-- What is being asked --
From the records below, transcribe exactly the lines that begin at the line with "ケア (74, 2048)" and end at the line with "施術メニュー (74, 1859)", both included.

=== Data for this task ===

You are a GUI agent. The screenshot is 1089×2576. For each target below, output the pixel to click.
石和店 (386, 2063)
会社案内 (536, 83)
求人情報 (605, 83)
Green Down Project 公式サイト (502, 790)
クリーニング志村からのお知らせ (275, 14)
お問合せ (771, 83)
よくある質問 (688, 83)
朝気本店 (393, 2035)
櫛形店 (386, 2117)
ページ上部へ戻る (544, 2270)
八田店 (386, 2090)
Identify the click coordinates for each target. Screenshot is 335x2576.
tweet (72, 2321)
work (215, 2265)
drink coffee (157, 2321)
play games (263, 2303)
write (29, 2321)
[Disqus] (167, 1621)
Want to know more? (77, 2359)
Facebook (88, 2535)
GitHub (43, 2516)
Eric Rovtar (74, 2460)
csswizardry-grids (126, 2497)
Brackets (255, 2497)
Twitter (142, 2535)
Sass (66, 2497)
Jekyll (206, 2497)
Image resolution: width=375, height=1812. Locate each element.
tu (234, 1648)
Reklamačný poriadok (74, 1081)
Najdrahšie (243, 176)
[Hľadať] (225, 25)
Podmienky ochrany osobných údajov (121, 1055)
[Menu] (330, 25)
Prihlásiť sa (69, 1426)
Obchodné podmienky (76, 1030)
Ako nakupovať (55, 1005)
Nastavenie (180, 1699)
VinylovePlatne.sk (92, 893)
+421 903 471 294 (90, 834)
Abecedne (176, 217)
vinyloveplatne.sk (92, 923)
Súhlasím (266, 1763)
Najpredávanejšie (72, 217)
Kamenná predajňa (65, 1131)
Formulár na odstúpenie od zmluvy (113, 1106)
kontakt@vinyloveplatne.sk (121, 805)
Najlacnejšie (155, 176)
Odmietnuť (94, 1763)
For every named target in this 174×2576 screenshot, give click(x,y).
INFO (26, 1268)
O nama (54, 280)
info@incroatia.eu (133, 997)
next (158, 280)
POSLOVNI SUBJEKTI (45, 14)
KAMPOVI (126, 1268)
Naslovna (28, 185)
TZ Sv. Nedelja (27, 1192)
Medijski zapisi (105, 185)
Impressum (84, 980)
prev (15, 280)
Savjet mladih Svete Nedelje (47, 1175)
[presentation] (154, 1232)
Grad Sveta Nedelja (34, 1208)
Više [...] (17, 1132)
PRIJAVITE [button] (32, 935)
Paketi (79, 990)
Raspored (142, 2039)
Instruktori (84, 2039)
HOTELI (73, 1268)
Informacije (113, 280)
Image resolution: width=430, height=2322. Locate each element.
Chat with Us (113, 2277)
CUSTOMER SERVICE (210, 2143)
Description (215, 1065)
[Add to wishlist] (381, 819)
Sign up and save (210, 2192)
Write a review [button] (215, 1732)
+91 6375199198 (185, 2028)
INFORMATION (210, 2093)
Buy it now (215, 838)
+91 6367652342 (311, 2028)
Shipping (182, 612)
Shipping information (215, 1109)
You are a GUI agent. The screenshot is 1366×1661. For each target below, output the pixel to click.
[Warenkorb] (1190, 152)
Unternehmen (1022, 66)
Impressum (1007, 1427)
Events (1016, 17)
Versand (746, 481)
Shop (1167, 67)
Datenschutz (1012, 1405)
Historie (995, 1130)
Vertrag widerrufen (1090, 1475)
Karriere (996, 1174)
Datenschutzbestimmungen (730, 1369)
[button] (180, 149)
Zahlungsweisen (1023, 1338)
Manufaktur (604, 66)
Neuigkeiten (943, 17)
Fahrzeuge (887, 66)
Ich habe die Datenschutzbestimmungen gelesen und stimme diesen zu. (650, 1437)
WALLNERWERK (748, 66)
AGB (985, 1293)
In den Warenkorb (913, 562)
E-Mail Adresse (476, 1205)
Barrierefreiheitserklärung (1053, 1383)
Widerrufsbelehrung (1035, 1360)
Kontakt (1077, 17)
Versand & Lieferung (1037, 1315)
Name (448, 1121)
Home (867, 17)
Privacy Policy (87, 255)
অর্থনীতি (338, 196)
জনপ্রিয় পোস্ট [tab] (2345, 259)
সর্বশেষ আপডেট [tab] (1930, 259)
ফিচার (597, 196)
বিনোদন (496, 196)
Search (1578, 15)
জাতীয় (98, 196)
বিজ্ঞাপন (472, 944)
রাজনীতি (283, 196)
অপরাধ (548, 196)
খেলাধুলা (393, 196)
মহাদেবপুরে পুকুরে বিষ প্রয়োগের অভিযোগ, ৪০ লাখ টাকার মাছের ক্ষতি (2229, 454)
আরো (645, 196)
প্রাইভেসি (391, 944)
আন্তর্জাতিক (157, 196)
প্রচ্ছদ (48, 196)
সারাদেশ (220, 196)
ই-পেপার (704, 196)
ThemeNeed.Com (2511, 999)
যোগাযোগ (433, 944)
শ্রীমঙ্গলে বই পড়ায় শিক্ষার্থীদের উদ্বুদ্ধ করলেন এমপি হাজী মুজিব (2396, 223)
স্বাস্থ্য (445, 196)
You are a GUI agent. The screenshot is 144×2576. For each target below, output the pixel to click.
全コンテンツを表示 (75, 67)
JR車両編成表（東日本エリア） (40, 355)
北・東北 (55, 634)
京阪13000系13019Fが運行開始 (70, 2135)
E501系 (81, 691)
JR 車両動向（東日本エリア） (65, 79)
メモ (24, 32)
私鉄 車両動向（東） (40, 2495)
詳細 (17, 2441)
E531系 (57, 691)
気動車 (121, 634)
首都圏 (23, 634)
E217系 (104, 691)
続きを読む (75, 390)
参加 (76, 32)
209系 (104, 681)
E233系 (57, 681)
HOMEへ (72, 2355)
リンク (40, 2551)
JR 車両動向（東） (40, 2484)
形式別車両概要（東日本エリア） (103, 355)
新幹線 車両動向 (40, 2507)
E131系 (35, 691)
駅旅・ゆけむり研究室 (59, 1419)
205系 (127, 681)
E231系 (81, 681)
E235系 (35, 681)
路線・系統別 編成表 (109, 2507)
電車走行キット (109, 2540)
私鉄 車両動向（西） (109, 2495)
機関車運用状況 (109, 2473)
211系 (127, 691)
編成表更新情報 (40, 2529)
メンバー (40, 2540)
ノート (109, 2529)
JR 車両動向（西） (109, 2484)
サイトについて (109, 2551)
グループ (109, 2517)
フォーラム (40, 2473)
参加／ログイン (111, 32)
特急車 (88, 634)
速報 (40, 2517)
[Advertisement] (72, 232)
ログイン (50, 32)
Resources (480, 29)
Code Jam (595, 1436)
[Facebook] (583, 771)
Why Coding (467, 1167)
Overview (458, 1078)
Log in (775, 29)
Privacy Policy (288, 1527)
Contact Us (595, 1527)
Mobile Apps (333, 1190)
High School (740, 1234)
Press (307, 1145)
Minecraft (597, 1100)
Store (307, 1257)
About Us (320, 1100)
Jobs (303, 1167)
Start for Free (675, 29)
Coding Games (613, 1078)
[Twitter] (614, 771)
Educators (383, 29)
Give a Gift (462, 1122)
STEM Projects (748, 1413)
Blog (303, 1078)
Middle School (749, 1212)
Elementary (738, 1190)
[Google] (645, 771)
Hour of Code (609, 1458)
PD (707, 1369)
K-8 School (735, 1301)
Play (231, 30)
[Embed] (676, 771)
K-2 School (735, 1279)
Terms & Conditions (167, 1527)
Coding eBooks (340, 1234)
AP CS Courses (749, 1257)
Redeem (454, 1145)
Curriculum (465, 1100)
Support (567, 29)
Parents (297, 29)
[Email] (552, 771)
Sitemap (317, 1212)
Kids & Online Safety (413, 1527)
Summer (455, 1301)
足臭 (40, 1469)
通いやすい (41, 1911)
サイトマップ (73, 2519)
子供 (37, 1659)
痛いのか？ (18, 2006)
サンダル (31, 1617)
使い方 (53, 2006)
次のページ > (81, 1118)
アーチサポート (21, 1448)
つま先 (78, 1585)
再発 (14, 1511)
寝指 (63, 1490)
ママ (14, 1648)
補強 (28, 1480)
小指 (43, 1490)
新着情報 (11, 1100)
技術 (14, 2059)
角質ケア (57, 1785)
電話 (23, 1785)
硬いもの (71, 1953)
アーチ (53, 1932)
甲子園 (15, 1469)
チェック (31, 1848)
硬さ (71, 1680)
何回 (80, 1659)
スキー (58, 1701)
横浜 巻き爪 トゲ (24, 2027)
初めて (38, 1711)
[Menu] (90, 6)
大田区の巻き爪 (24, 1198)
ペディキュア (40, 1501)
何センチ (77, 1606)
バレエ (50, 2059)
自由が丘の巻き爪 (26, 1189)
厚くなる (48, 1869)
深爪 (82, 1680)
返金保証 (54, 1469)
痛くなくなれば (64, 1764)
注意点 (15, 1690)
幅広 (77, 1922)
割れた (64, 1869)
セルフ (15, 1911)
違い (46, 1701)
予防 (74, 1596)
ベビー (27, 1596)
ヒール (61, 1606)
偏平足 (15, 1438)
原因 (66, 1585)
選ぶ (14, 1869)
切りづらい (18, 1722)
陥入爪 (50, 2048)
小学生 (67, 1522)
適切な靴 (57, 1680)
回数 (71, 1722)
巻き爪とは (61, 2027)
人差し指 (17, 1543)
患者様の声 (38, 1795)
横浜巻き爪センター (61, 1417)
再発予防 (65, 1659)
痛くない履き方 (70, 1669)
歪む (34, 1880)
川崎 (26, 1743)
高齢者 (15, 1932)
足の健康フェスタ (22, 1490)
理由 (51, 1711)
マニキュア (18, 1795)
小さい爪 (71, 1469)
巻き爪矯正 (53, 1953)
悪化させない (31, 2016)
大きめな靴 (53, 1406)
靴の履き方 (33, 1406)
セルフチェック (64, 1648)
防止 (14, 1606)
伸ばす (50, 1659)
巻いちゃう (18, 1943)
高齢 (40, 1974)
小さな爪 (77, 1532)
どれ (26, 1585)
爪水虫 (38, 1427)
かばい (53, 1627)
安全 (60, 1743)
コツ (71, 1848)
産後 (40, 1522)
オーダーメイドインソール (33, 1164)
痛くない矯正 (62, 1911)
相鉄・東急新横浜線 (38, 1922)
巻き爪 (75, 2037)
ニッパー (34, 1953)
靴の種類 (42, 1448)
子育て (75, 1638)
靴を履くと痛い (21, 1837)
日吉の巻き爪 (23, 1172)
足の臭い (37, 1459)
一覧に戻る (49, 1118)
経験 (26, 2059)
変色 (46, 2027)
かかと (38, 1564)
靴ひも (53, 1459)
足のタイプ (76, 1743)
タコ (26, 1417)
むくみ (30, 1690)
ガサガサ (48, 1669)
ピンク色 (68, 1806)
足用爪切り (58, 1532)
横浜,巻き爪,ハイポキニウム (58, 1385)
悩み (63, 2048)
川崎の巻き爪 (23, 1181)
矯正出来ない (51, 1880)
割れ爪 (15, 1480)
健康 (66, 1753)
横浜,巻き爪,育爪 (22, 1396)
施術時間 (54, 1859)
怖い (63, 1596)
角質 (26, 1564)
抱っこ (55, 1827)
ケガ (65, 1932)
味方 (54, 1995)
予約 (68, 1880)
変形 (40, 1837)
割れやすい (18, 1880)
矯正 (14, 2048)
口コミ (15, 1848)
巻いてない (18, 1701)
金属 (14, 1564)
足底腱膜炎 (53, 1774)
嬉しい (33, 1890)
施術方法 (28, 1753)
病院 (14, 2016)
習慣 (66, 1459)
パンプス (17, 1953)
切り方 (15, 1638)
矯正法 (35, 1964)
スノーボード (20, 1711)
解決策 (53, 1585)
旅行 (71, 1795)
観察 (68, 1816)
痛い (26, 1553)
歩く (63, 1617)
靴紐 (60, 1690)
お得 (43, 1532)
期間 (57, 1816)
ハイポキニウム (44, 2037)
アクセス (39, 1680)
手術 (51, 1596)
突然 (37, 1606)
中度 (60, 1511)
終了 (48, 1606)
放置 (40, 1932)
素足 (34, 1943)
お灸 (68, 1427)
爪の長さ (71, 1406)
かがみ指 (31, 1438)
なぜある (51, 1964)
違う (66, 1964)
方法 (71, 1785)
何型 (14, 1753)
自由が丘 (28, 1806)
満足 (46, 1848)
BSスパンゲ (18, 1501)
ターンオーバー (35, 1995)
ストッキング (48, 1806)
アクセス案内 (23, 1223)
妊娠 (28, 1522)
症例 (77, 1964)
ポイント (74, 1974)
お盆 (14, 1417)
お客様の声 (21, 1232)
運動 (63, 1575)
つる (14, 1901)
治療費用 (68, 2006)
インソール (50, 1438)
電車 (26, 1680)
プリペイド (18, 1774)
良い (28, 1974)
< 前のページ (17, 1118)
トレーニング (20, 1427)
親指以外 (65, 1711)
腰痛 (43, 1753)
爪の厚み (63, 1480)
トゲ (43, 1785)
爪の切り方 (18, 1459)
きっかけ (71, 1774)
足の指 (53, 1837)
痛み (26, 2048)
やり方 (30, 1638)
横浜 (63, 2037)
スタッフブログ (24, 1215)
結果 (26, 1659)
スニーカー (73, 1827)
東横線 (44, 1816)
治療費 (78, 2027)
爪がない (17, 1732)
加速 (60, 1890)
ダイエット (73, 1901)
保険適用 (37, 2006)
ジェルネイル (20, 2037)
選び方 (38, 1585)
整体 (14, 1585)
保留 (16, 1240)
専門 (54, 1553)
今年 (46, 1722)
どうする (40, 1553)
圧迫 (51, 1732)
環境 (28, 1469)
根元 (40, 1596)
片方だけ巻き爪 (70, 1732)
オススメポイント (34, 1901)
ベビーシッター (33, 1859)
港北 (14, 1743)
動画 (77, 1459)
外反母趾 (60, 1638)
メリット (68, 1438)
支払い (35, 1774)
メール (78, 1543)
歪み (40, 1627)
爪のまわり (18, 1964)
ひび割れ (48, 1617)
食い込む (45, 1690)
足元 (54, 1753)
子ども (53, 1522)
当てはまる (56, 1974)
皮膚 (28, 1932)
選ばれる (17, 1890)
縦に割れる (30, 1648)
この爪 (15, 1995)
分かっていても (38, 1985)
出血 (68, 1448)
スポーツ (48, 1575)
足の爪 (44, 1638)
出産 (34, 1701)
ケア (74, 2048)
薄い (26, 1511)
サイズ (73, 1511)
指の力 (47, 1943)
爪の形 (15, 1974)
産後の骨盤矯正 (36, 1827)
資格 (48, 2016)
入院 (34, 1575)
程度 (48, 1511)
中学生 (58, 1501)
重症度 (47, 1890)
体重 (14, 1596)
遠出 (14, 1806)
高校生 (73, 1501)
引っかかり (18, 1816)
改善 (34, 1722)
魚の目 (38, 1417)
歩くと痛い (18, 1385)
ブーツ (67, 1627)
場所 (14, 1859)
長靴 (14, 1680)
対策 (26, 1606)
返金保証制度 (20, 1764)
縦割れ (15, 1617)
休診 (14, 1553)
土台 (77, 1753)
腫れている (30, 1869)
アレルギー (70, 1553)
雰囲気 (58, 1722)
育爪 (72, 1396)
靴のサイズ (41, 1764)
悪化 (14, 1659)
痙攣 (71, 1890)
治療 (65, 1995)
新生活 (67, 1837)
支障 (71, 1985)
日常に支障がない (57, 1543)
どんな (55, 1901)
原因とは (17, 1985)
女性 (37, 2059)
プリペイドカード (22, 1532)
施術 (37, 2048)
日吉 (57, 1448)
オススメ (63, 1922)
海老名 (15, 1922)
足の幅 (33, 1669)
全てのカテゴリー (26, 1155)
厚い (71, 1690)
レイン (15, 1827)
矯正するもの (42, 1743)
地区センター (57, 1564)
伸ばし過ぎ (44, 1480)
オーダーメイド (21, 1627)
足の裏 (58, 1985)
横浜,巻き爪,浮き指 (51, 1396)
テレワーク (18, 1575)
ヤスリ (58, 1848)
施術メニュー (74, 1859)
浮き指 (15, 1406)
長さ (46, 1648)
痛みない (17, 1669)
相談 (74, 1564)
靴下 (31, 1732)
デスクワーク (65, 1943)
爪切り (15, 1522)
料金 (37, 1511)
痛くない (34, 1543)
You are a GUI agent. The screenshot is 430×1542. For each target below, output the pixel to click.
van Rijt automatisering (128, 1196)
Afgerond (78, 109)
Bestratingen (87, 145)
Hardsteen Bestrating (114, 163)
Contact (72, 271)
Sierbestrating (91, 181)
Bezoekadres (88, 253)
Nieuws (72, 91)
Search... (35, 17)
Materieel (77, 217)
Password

===

-- Completed exercise --
ケア (74, 2048)
薄い (26, 1511)
サイズ (73, 1511)
指の力 (47, 1943)
爪の形 (15, 1974)
産後の骨盤矯正 (36, 1827)
資格 (48, 2016)
入院 (34, 1575)
程度 (48, 1511)
中学生 (58, 1501)
重症度 (47, 1890)
体重 (14, 1596)
遠出 (14, 1806)
高校生 (73, 1501)
引っかかり (18, 1816)
改善 (34, 1722)
魚の目 (38, 1417)
歩くと痛い (18, 1385)
ブーツ (67, 1627)
場所 (14, 1859)
長靴 (14, 1680)
対策 (26, 1606)
返金保証制度 (20, 1764)
縦割れ (15, 1617)
休診 (14, 1553)
土台 (77, 1753)
腫れている (30, 1869)
アレルギー (70, 1553)
雰囲気 (58, 1722)
育爪 (72, 1396)
靴のサイズ (41, 1764)
悪化 (14, 1659)
痙攣 (71, 1890)
治療 (65, 1995)
新生活 (67, 1837)
支障 (71, 1985)
日常に支障がない (57, 1543)
どんな (55, 1901)
原因とは (17, 1985)
女性 (37, 2059)
プリペイドカード (22, 1532)
施術 (37, 2048)
日吉 (57, 1448)
オススメ (63, 1922)
海老名 (15, 1922)
足の幅 (33, 1669)
全てのカテゴリー (26, 1155)
厚い (71, 1690)
レイン (15, 1827)
矯正するもの (42, 1743)
地区センター (57, 1564)
伸ばし過ぎ (44, 1480)
オーダーメイド (21, 1627)
足の裏 (58, 1985)
横浜,巻き爪,浮き指 (51, 1396)
テレワーク (18, 1575)
ヤスリ (58, 1848)
施術メニュー (74, 1859)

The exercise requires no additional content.